Courts dismisses former NIMASA’s DG no case submission, orders him to face trial
A Federal High Court, Lagos, yesterday dismissed a no case submission filed by the former Director General of Nigerian Maritime Administration and Safety Agency (NIMASA), Raymond Omatseye, charged with contract scam by the Economic and Financial Crimes Commission (EFCC).
Omatseye is standing trial on an amended 27-count charge bordering on the offence. In the charge, the accused was said to have been involved in contract splitting and bid rigging estimated at over N1.5 billion.
Justice Rita Ofili-Ajumogobia yesterday dismissed his no case submission application and ordered him to answer to the charges levied against him.
Omatseye was re-arraigned on January 21, 2013 on the amended charge. He had pleaded not guilty to the charge and was granted bail.
The prosecution led by Chief Godwin Obla (SAN) had opened its case on February 4, 2013, and called a total of three witnesses.
All witnesses had given various testimonies before the court, as to the nature and form of contract, awarded by the accused, while serving as DG of NIMASA.
Obla closed the case for the prosecution on October 13, 2014.
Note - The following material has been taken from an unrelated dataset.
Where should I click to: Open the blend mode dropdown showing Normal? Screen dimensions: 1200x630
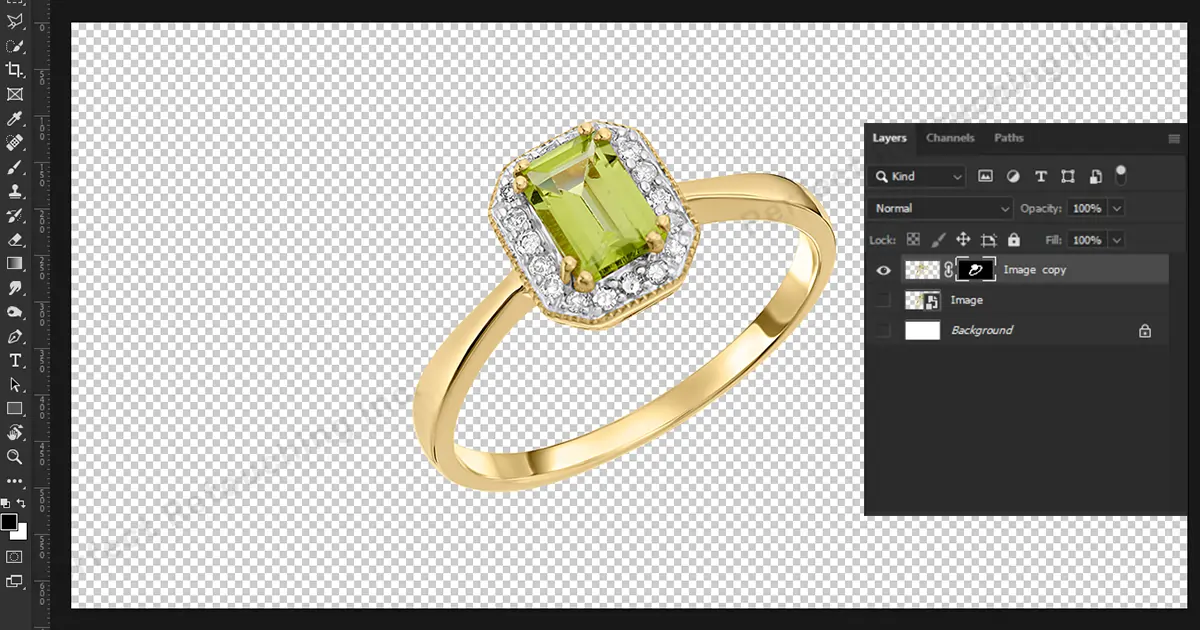click(x=940, y=208)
At the close of the prosecution’s case, the accused instead of oppening his own defence rather put forward an application for a no case submission, on the ground that the prosecution failed to prove its case against him.
Defence counsel, Mr Olusina Sofola (SAN) arguing the application on behalf of his client, had urged the court to discharge and acquit the accused in accordance with section 286 of the Criminal Procedure Act.
Sofola had argued that all counts of the charge, save for counts 21 and 22, should be struck out as being incompetent.
He had argued that the act of awarding contracts was omitted from the counts, adding that the offence is actually the award of the contract, and not the approval of the contract.
Besides, Sofola had argued that exhibit PD 16 Z otherwise known as the “approved revised threshold” for service-wide application, which contained the revised monetary threshold, had no commencement date and so was unreliable.
He stressed that it must be showed that the revised monetary threshold was in force at the time the accused was alleged to have contravened the Public Procurement Act.
He had therefore, urged the court to uphold the no case submission and discharge and acquit the accused.
Delivering her ruling on the no case submission, Justice Ofili-Ajumogobia held that it was an abject misconception for the accused to contend that the offence was committed when the award was actually made.
She said: “I do not find any difficulty in agreeing with the prosecution that the counts in question, were properly drafted in accordance with the provision of the Public Procurement Act.
“It is an abject misconception for the applicant to contend that the offence is committed when the award is actually made; this would go against the spirit and letters of the criminalising section.”
The judge also held that the quoted statement of the accused to the EFCC, on the process of award of contract to the agency, constituted a prima facie evidence, which required response from the accused.
She held: “On the whole, I find this application to be lacking in merit; the applicant has failed woefully in his attempt to discredit the evidence adduced by prosecution in this case.
“At this stage of a trial, all that the court is required to do, is to satisfy itself that there is some tenable quantum of evidence before it links the accused to the offence.
“Having stated this much, the proper order which I think this court should make in the circumstance, is to dismiss this application in its entirety, and I so do.
“The applicant is therefore, called upon to enter his defence; this is my ruling as read out in open court.”
She therefore, adjourned the case to February 18 for continuation of trial.
The offence contravenes the provisions of sections 58(4) (d) of the Public Procurement Act 2007.
It also contravenes the provisions of sections 14(a) of the money laundering (Prohibition) Act, 2004.